O Capital Group é um dos maiores e mais antigos fundos de investimentos do mundo. A empresa estadunidense, que controla US$ 1,6 trilhão em investimentos, orgulha-se de gerir ativamente seus investimentos e, por isso, ter mais contato com as empresas em que investe. A empresa foi fundada por Rob Lovelace. O neto dele, Jonathan Bell Lovelace, faz parte da diretoria executiva da Capital Group.
 

Juntos, estes acionistas controlam praticamente metade da Vale.
 

E os restantes 50%, quem os detém?
 

Os Anônimos
 

Segundo o BMFBovespa, a Vale tem 105.289 acionistas pessoas físicas, 1.175 pessoas jurídicas e 1.271 investidores institucionais, ou seja, bancos e fundos de investimento.
 

É difícil saber quem são eles, mas um levantamento realizado na base de dados financeiros da Thomson Reuters Eikon fornece algumas informações sobre os investidores institucionais.
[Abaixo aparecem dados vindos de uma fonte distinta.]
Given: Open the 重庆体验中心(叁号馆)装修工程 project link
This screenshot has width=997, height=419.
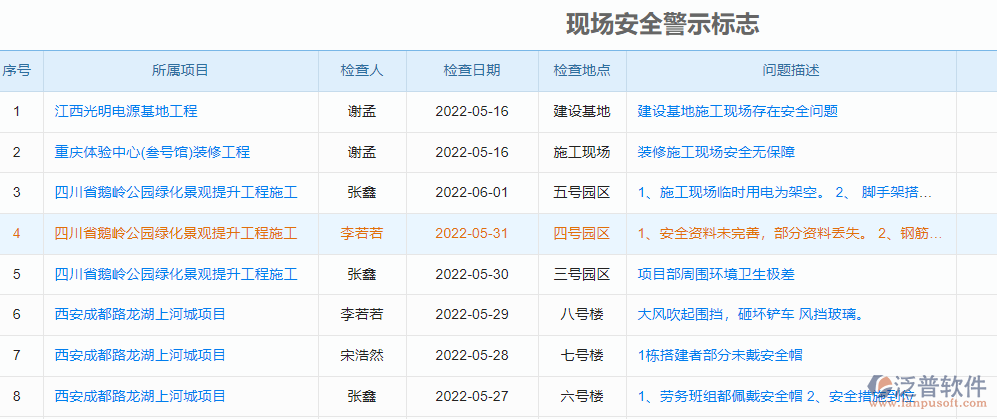Looking at the screenshot, I should (152, 152).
A base de dados mostra que, em fevereiro de 2019, havia três acionistas que detinham entre 1 e 5% das ações da Vale:
 

a) O Vanguard (2,4%), que é a maior empresa de fundos mútuos do mundo. A Vanguard tem cerca de US$ 5 trilhões em ativos sob gestão, a maior parte em fundos de índices e fundos negociados em bolsa. A Vanguard não é listada em bolsas. Os acionistas do Vanguard são os fundos de investimentos, e os acionistas desses fundos, por sua vez, são os seus investidores.
 

b) O Dimensional Fund Advisors (1,5%), outra grande empresa estadunidense de investimento, que gera cerca de US$ 500 bilhões em ativos. Os donos da empresa são os próprios funcionários, os membros do conselho de administração e os investidores.
 

c) A Standard Life Aberdeen é uma investidora britânica que, em 2017, indicou os dois primeiros membros independentes para o conselho de administração – ambos especialistas em governança corporativa.
 

Além destes, há uma lista de mais de 500 investidores institucionais que detêm menos de 1% das ações da Vale. A lista inclui muitos bancos, que podem fazer os investimentos em ações em nome de seus clientes. Somados, este grupo de acionistas controla cerca de 20% da Vale.
 

A análise dos dados disponíveis mostra que os grandes acionistas da Vale são os investidores institucionais. Estima-se que eles detêm aproximadamente 68% das ações da Vale. São os fundos de pensão, os fundos de investimentos e os bancos, que aplicam o dinheiro dos seus clientes.
 

E são estes clientes os grandes donos da Vale.

 

* Charles Trocate é integrante da coordenação nacional do Movimento Pela Soberania Popular na Mineração (MAM).